According to the CBN’s Credit Conditions Survey Report for Q1 2025, both segments posted negative default index scores of -0.6, reflecting a deterioration in debt servicing performance after recording improvements in previous quarters.

While loan performance across most market segments improved, the data shows that large corporates and financial firms are once again falling behind on repayments—a development that could pose wider risks to banking sector stability. In contrast, small and medium-sized businesses demonstrated stronger repayment behaviour, with default index scores of 0.5 and 3.0 respectively.
“Lenders reported lower default rates for Secured and Unsecured lending in the review quarter. For Corporate lending, Small businesses and Medium PNFCs reportedly had lower default rates, but Large PNFCs and OFCs had higher default rates,” the report noted.

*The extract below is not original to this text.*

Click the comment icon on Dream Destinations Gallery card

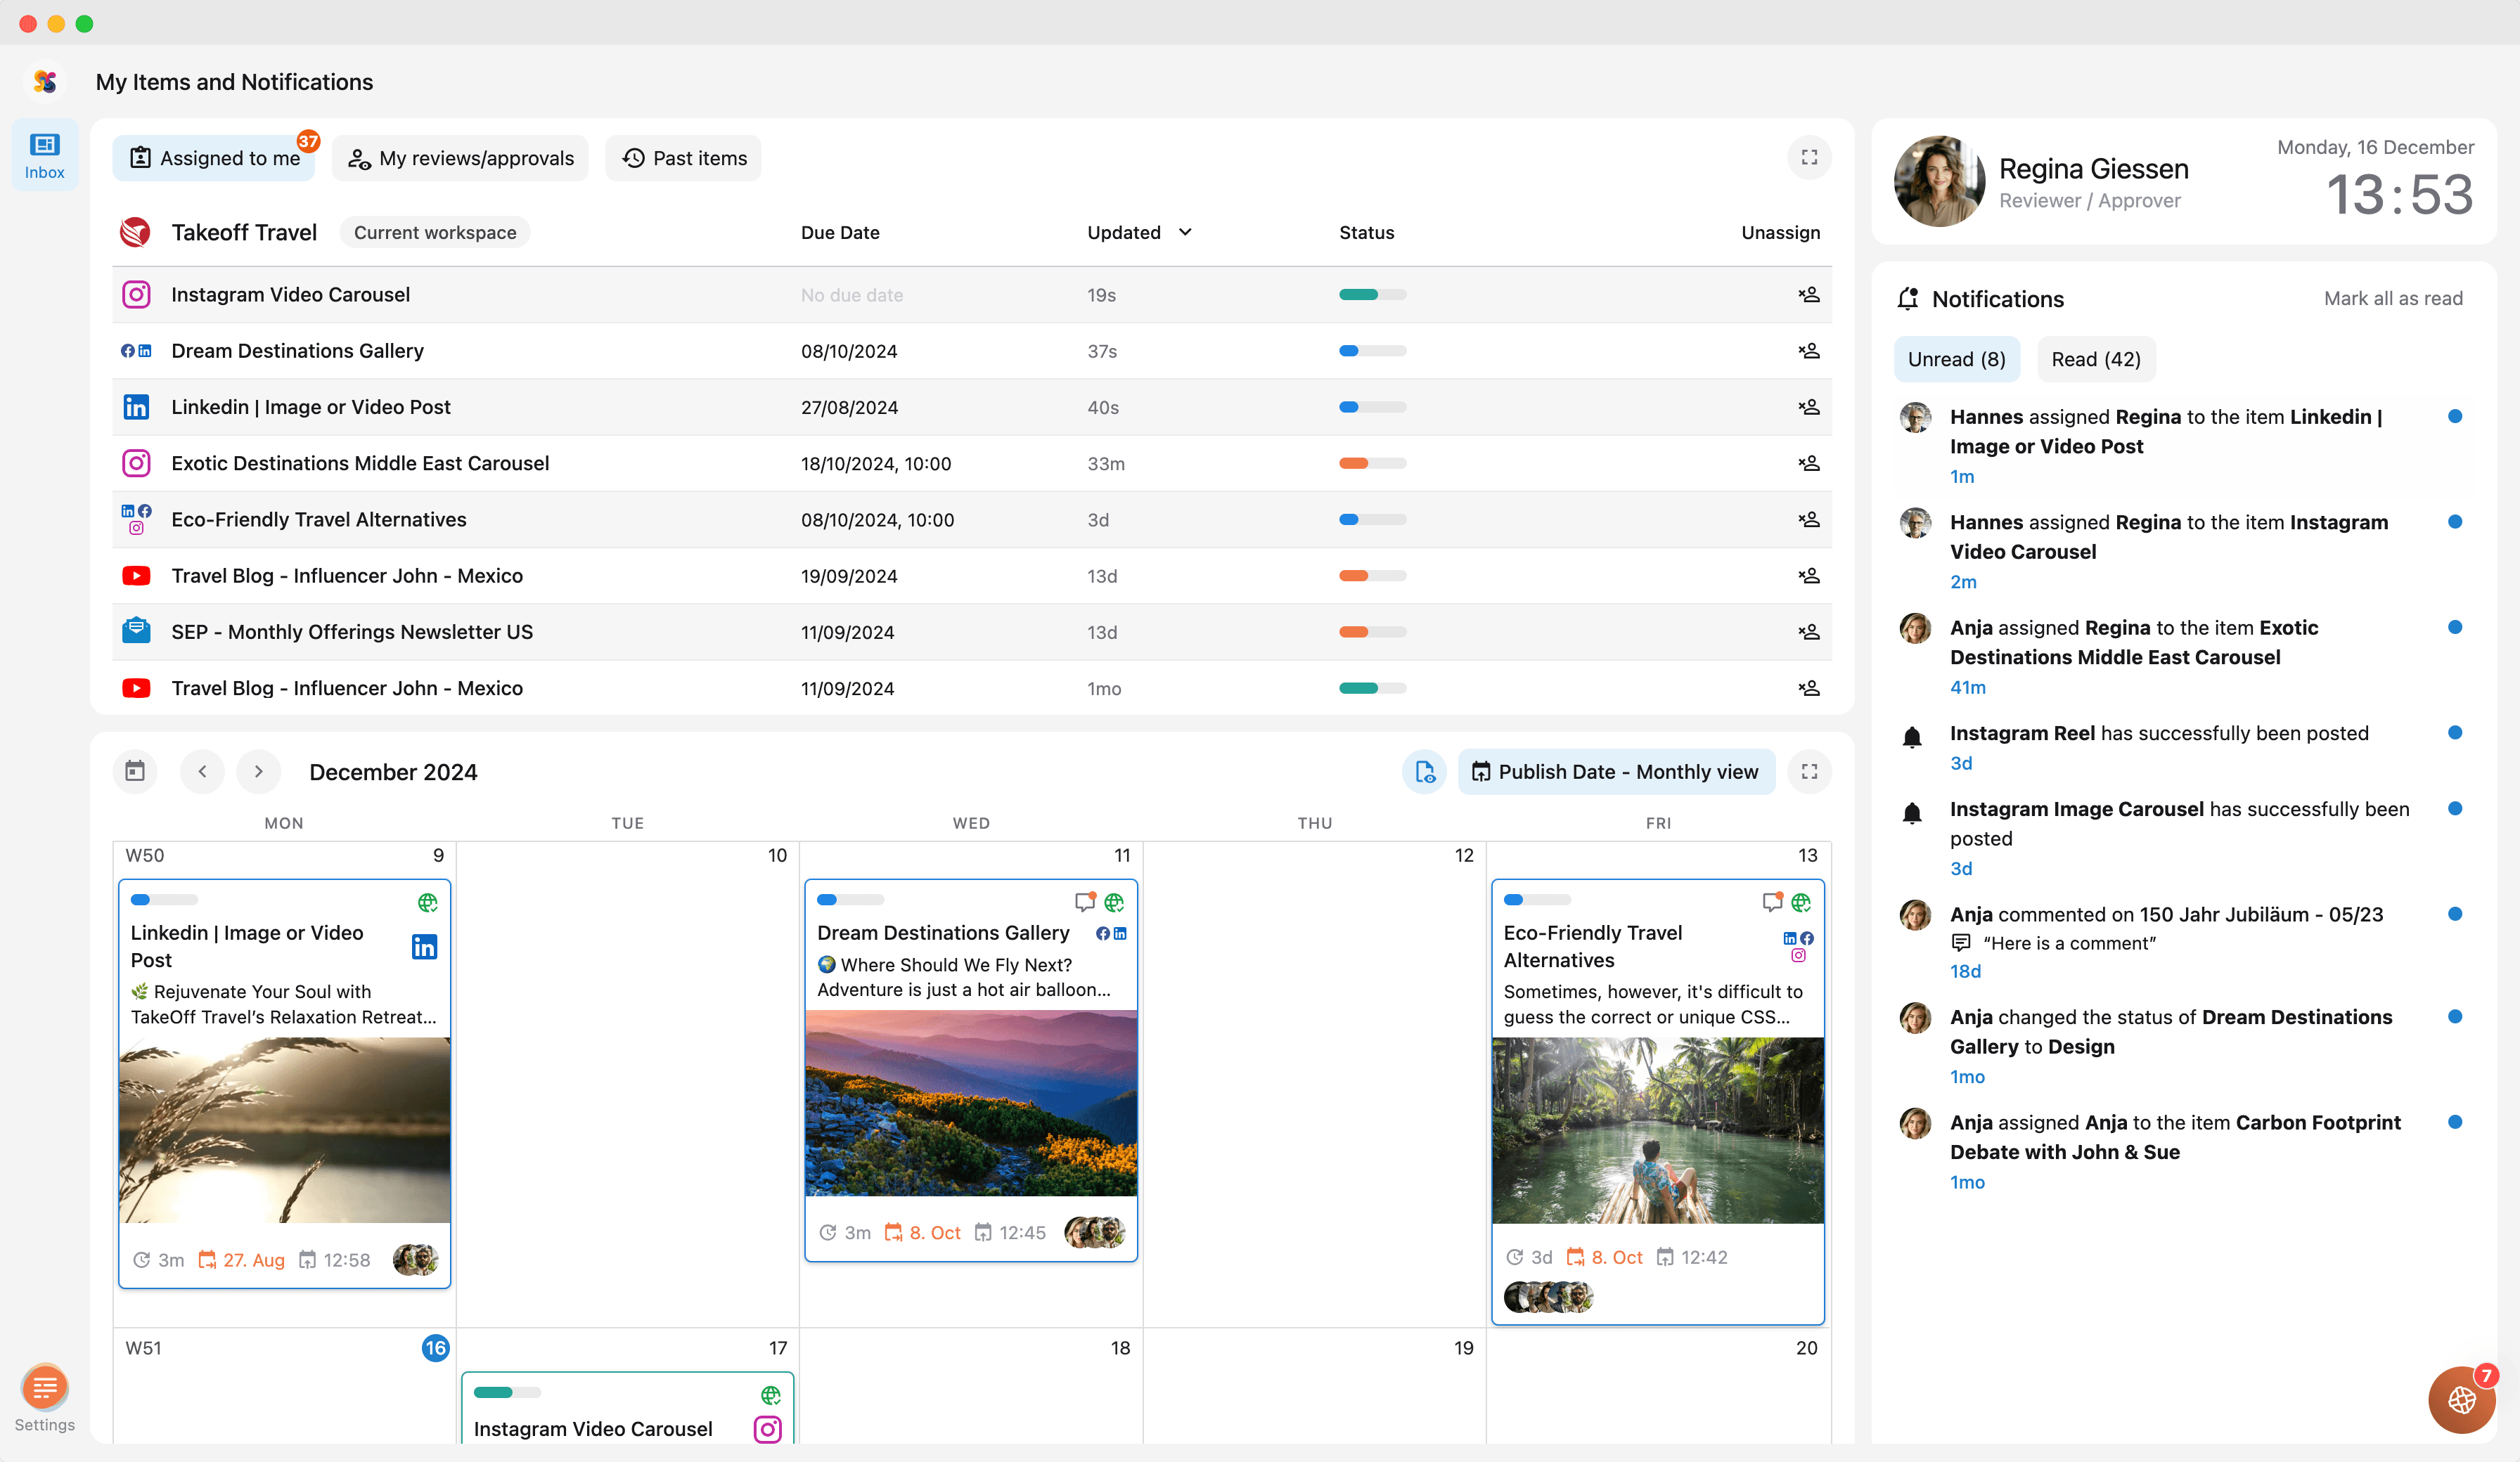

This marks a reversal from Q4 2024, when large corporates and OFCs recorded positive default index scores of 4.3 and 5.0, respectively, highlighting the growing pressure on large borrowers amid ongoing economic reforms.
The household segment continued to show resilience, with secured loans recording a default index of 3.9 and unsecured loans improving to 5.0 in Q1 2025. This recovery, driven by increased demand for personal loans and overdrafts, follows a challenging period in 2022 and early 2023 when household defaults spiked.
Despite an uptick in demand for corporate and secured lending, lenders tightened credit scoring criteria during the quarter. Approval rates increased for secured and corporate loans but declined for unsecured lending, reflecting a more cautious and risk-sensitive lending environment.
Loan pricing also shifted, with spreads over the Monetary Policy Rate (MPR) widening across most categories. OFCs were the exception, with a narrowing of spreads—suggesting that some lenders may be cautiously optimistic about future liquidity or expecting regulatory support.
The rise in default rates among large corporates and financial institutions may prompt banks to reassess risk exposure and tighten credit policies, especially for high-value loans. Although improved repayment in household and SME segments is encouraging, overall credit risk remains uneven.
The CBN clarified that the report reflects the sentiments of surveyed lenders and does not represent its official stance. Nonetheless, the findings serve as an important indicator of credit market trends and financial system sentiment in Nigeria.